Long story short, after the doctor promised me that I wasn't dying of a heart attack, I ended up with a prescription for anxiety medication. Now that I knew what the symptoms, I started taking a small dose of Ativan whenever I felt an attack coming on.

The few times I took the medication, I found myself actually mustering up the energy to engage. I was no extrovert, but chitchat and interactions were that much easier.

I'm ashamed to admit it, but I began popping the anxiety medication to get through social events. I didn't do this because I wanted to or felt that it eased any social anxiety that I had (social anxiety and introversion, contrary to popular belief, are not interchangeable). I was doing it because I worried about how others perceived me. I was "curing" my introversion and fitting in, something I had never been able to do.

The more I "treated" my introversion, the more I became depressed. At the risk of sounding like an after school PSA, I wasn't using the medication to ease the physical symptoms of anxiety anymore. I was using, abusing change who I was. Taking the pills only exposed how insecure I was as an introvert. If people enjoyed my company at these functions more than they had in the past, it was only a sham. I tear up as I write this, because it still upsets me to realize how little I valued myself during those moments.
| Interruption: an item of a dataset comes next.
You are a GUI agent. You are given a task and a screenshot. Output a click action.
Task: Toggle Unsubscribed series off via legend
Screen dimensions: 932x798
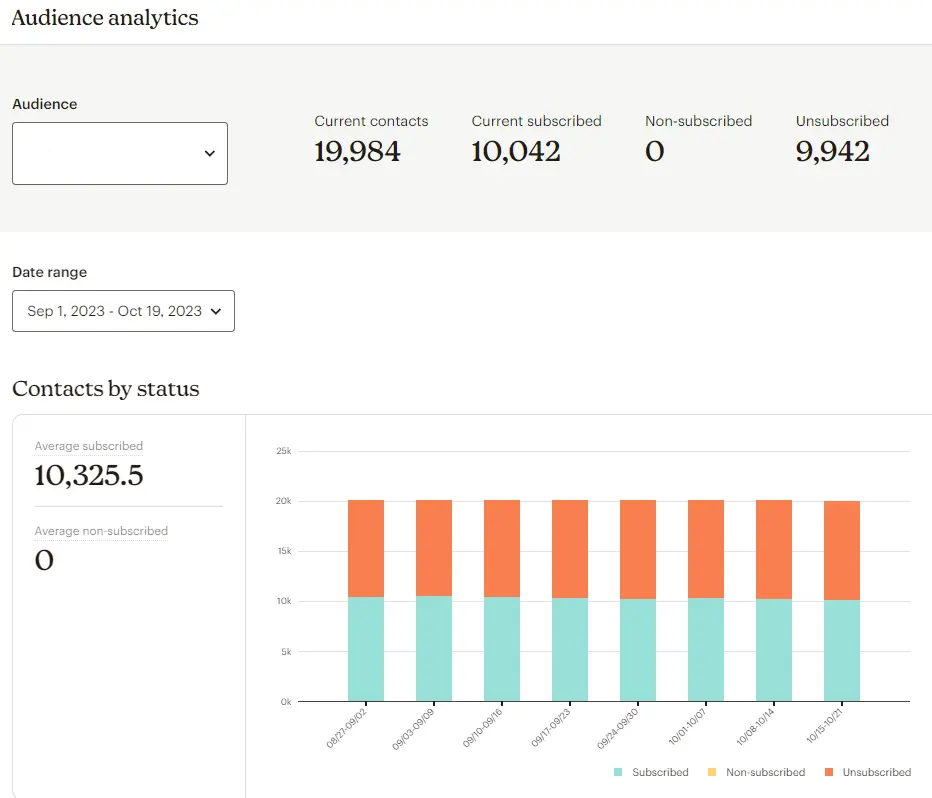click(869, 772)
Although there are many necessary and life-altering uses for psychotropic drugs, I refuse to medicate myself because of who I am. Introversion is not an illness. My anxiety and introversion are completely separate. The author of the opinion piece I linked to above, Susan Cain, states it best:

"Perhaps we need to rethink our approach to social anxiety: to address the pain, but to respect the temperament that underlies it. The act of treating shyness as an illness obscures the value of that temperament. Ridding people of social unease need not involve pathologizing their fundamental nature, but rather urging them to use its gifts."